Starting a blog for some reason.

5 minute read

Published:

Why?

I started my PhD program in the Fall of 2023. At this time, I wasn’t sure whether or not I was even qualified to pursue this dream of mine. Only a few weeks prior, I was slogging my way through my final undergraduate course (linear algebra), while failing to resist all the distractions present in my life. In the beginning of my program, I was constantly concerned that I would immediately fail out for one reason or another. Luckily, that did not happen. My lifelong addiction to puzzle-solving fueled me through hundreds of hours of subpar programming, some of which was yielded meaningful, publishable results. The ‘publishable’ part of that would certainly not have been possible without my advisor, Dr. Rickard Ewetz, who against all odds was able to teach me how to write research papers that are both scientifically interesting and academically stylish (at least, in the opinion of some reviewers).

At this point in my quest for that sweet, sweet piece of paper, I have made many mistakes and learned many lessons. Unfortunately, I am extremely forgetful, and so I need a place to store my thoughts, intentions, results, progress, and whatever else proves useful or interesting enough to document.

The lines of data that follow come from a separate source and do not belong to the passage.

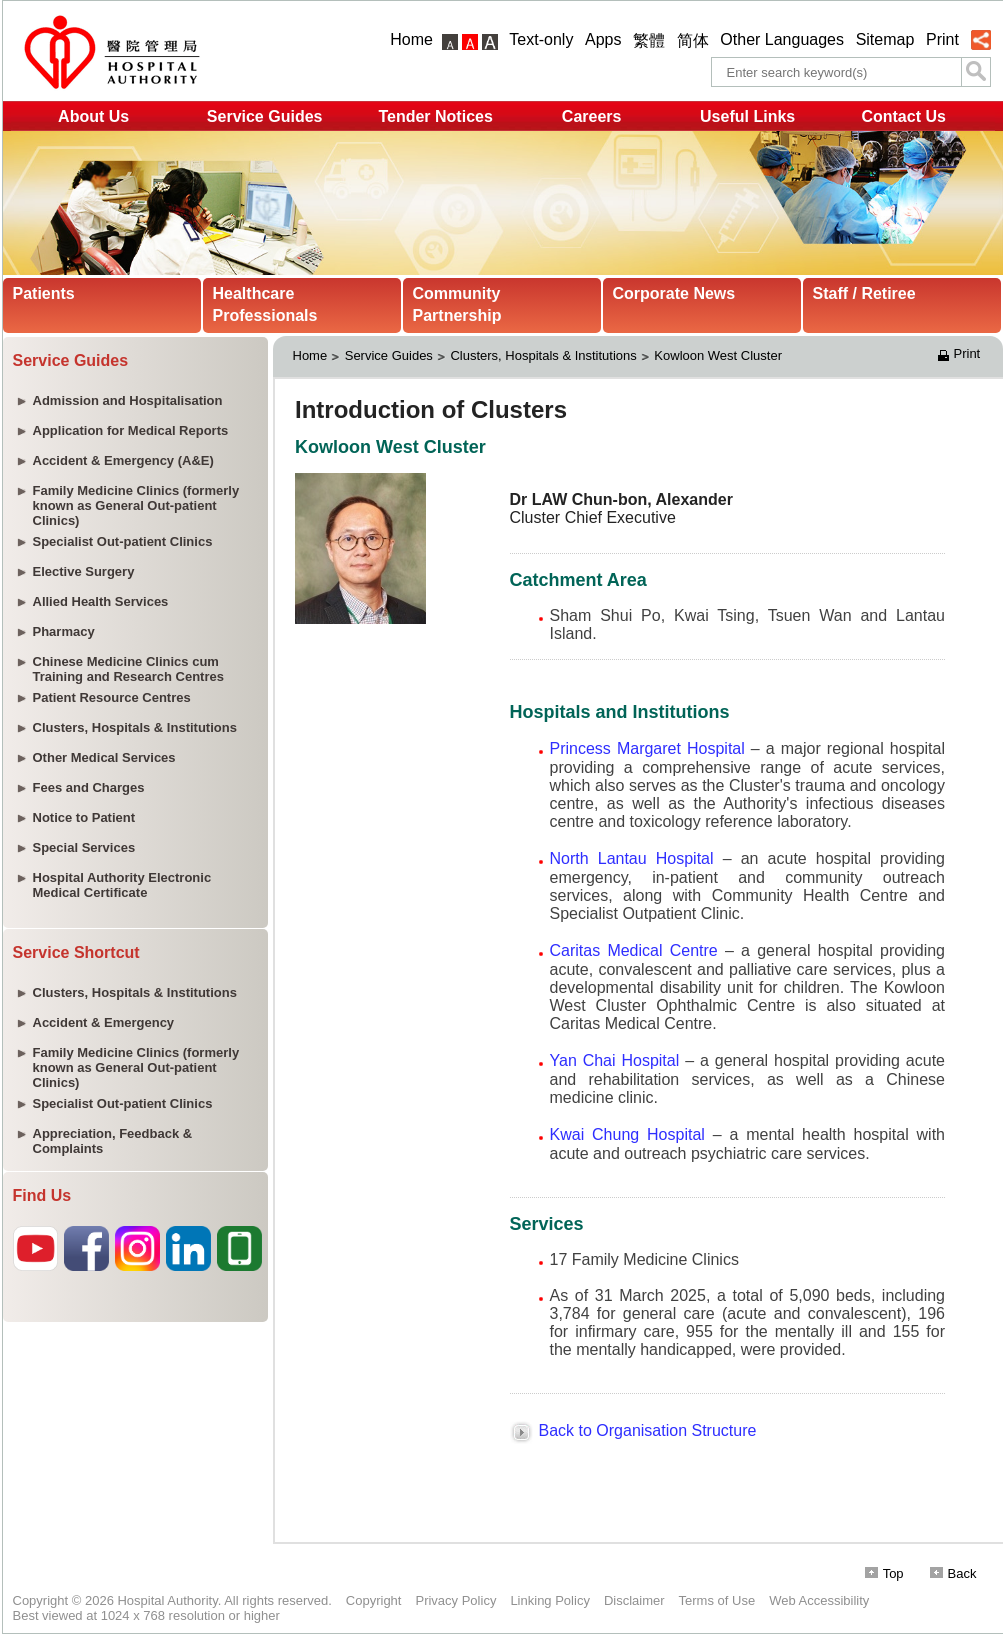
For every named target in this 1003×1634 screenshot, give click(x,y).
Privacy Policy (455, 1600)
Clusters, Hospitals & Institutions (543, 355)
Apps (603, 39)
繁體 (649, 40)
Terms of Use (717, 1600)
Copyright (374, 1600)
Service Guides (265, 116)
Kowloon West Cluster (719, 355)
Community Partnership (457, 304)
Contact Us (903, 116)
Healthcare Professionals (265, 304)
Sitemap (885, 39)
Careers (592, 116)
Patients (44, 293)
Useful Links (747, 116)
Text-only (541, 39)
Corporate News (674, 293)
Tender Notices (435, 116)
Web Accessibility (819, 1600)
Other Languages (782, 39)
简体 (693, 40)
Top (884, 1573)
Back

I suspect most people who have this problem keep a journal, which is a perfectly valid solution. Personally, I need some sort of accountability system to ensure I actually maintain the habit of documenting my thoughts. My solution to this conundrum is to keep a public journal in the form of a blog. The idea here is that I will be motivated to continue to update this blog to avoid the embarassment of failing to do so. Let’s hope it works.

PhD Week 66

Now that I’ve finished coping to an imaginary audience, let’s talk about where I’m at in my research. At this time, there are two papers in the publications section of this site. I completed writing both of these between Summer/Fall of 2024. They are both related to applying language models to solving different types of graph navigation problems. The shortest possible summary I can give of the knowledge presented in these papers is:

  • Language models can solve graph problems more effectively by writing code than producing solutions directly.
  • Language models can accurately interpet natural language descriptions of spaces into some type of graph.
  • Informative feedback loops between language models and the interpreter/compiler/solver of the target formal language is an important component to frameworks that use such models for program synthesis.

While these results are meaningful in the field, this is not the area that I’m most interested in researching. I have spent the interval between writing these papers and the time of writing, I have worked primarily on two tasks. Firstly, I have spent many hours creating a performant solution to the DARPA ANSR project, the details of which can not yet be shared, but will likely be published in some form in the coming months. Secondly, I have authored a third paper that will be submitted to the fast-approaching IJCAI’25. Details about this paper will be available when the first version is up on arxiv, but for know, here’s an overview.

Lemme tell you about the paper I’m writing

The paper is motivated by the general desire to be able to translate natural language into a formal verification specification language, such as LTL or some other formulation of temporal logic. I’m sorry, but you’re just going to have to accept that this general desire exists. I had to do this and now so do you. By and large, the current approaches are different version of “Parse the input real good and give it to a really solid language model.” By “real solid”, I mean “produces accurate translations”. Many off-the-shelf models are capable of producing a passable attempt at translation, zero-shot. However, the unfortunate reality is that this level of performance is the result of oversimplified benchmarks. Additionally, players of this game are comfortable with the liberal application of resource-intensive models simply because they produce good results with little additional engineering effort. Some researchers have wisely begun to question this approach, and have returned to smaller models to explore methods of raising their translation accuracy to match that of models with expert reasoning abilities. These are what I would call true translation models, which differ from causal models such as GPT and Claude in the sense that they do not share a training objective; the former being the direct sequence-to-sequence translation of NL into TL, while the latter uses causal reasoning resembeling human intelligence to derive a translation from the NL input. The difference here is not subtle. While the reasoning abilities exhibited by causal models are impressive, they are in many cases prohibitively expensive to deploy. My latest paper outlines a framework for NL-TL translation using a combination of AP masking with a masked language model, and translation with a sequence-to-sequence model that has been trained with a neuro-symbolic loss function (which is the primary contribution of this paper). We were able to show very simply that this loss function improves training convergence in terms of # of steps to convergence and the minimum loss achievable during training. Once again, more details of this approach will be available when I put the preprint on arxiv.